What did I discover in all this?
- epoll only matters if you are doing over 1000 concurrent connections per node
- no real application can deliver that much real content anyways
- Lighttpd naively read files from disk each time, and mmap is pure win unless you guarantee your buffers are in RAM
- Multi-threaded single process models do poorly in the event of failure, Multi-process single threaded tend to do much better, but it relies upon clients not sharing processes.
- pre-fork does wonders especially if you can share the cache among processes via COW semantics.
- sendfile vs writev always favor writev, it does the intuitive thing, and io_vecs play very nicely with most web response formats.
Looking at the design of these systems a few years back, I realized that my application servers had spoiled me. Having coded them in an "unportable fashion" ( I only ever ran them on Linux, FreeBSD, and Mac OS X), I was able to write software and tune it for the hardware I had. My server had tuning scripts that would configure kernel buffers to have the right size for the application based on observed characteristics. Because I had written the metrics and tooling together, I also had the server log data relevant to tuning it. Keeping the application server current and optimized became a cron job. Going through and attempting to tune other people's servers was much too hard, because it requires patching and running in a fake environment to collect enough data.

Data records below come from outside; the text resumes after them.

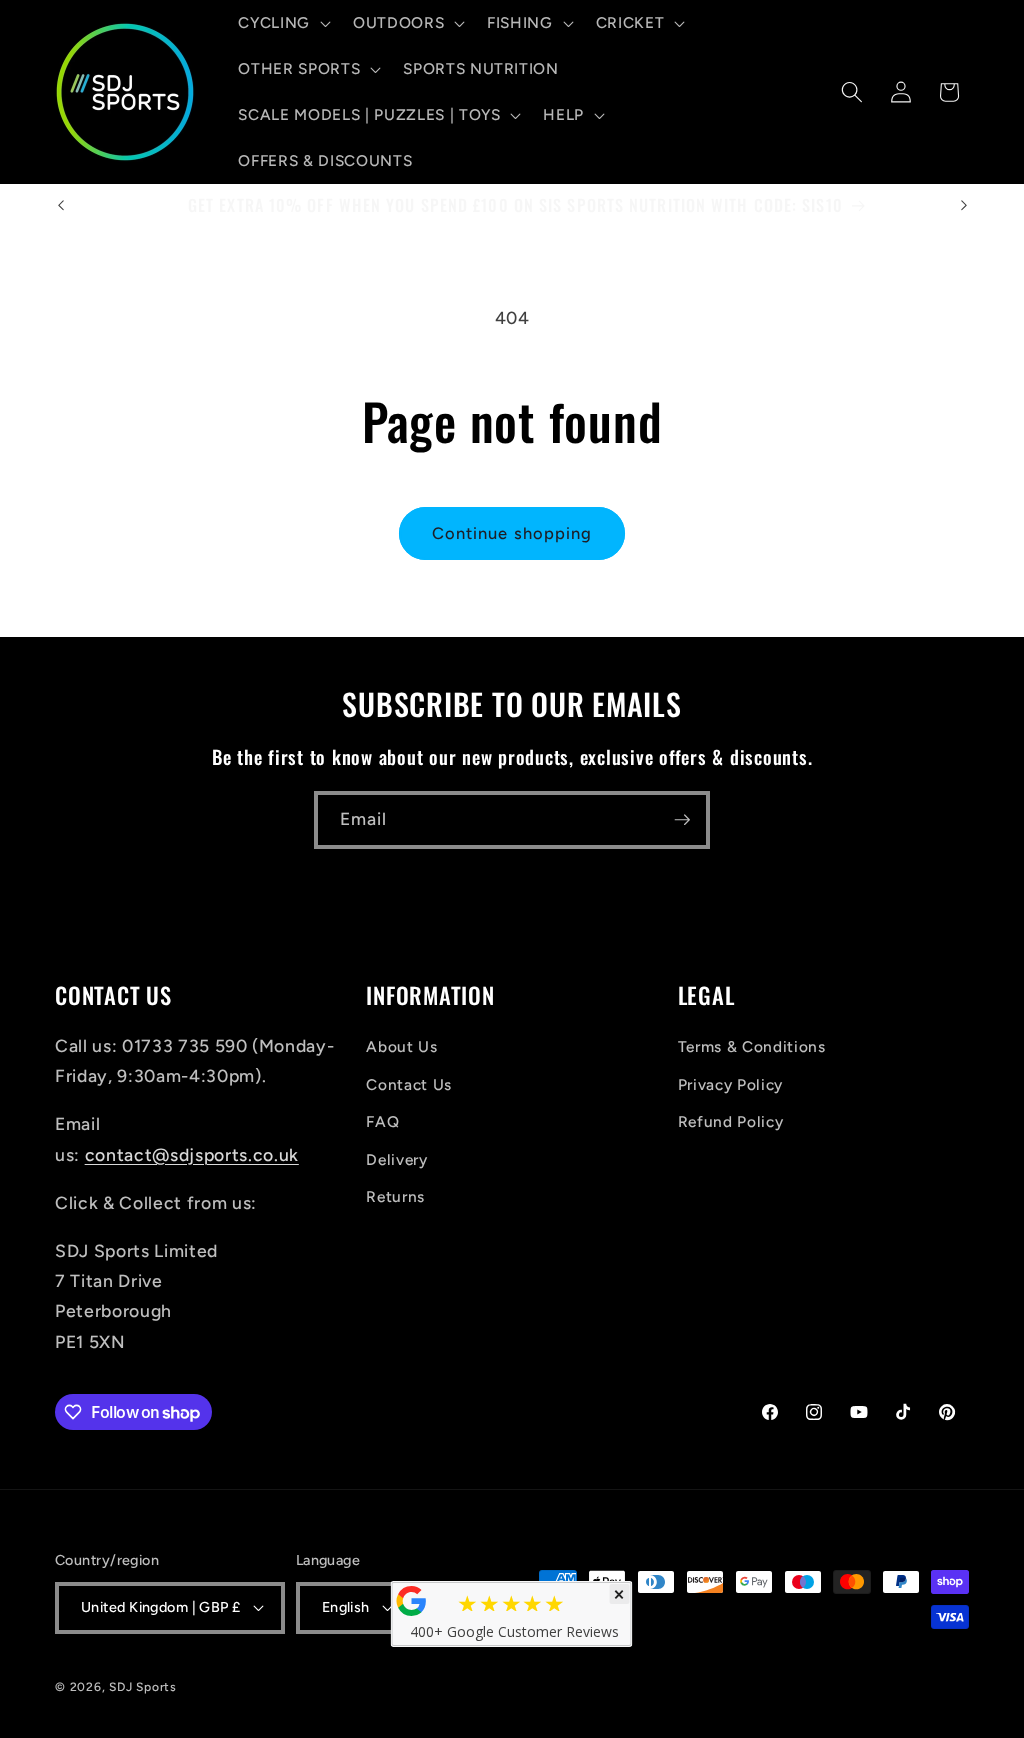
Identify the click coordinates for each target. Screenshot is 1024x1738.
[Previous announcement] (61, 205)
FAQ (382, 1121)
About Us (401, 1046)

I'm soon going to release another application server, powering applications driven by WebSockets and canvas. It too has deep introspection built in. Tolerances are well known, so much so, that I've been using it to characterize problems with popular we browsers. (hint Chrome cheats and is unstable under load, Safari maxes out but reaches a steady state). In addition to the metrics, load testing, and call graph analysis, the development process of this server revolves around making small changes and then measuring their impacts each step of the way. The observed behaviors are all constrained by a simple price point of 2000 concurrent users per standard server with a maximum throughput of 20k messages per second . The only way one can meet that design goal is to measure and repeat.
The process of software engineering is an art of cost / benefit analysis mixed with the creative application of analogy. Design decisions based on fashion or popularity does little for the bottom line. And real programmers ship profitable code.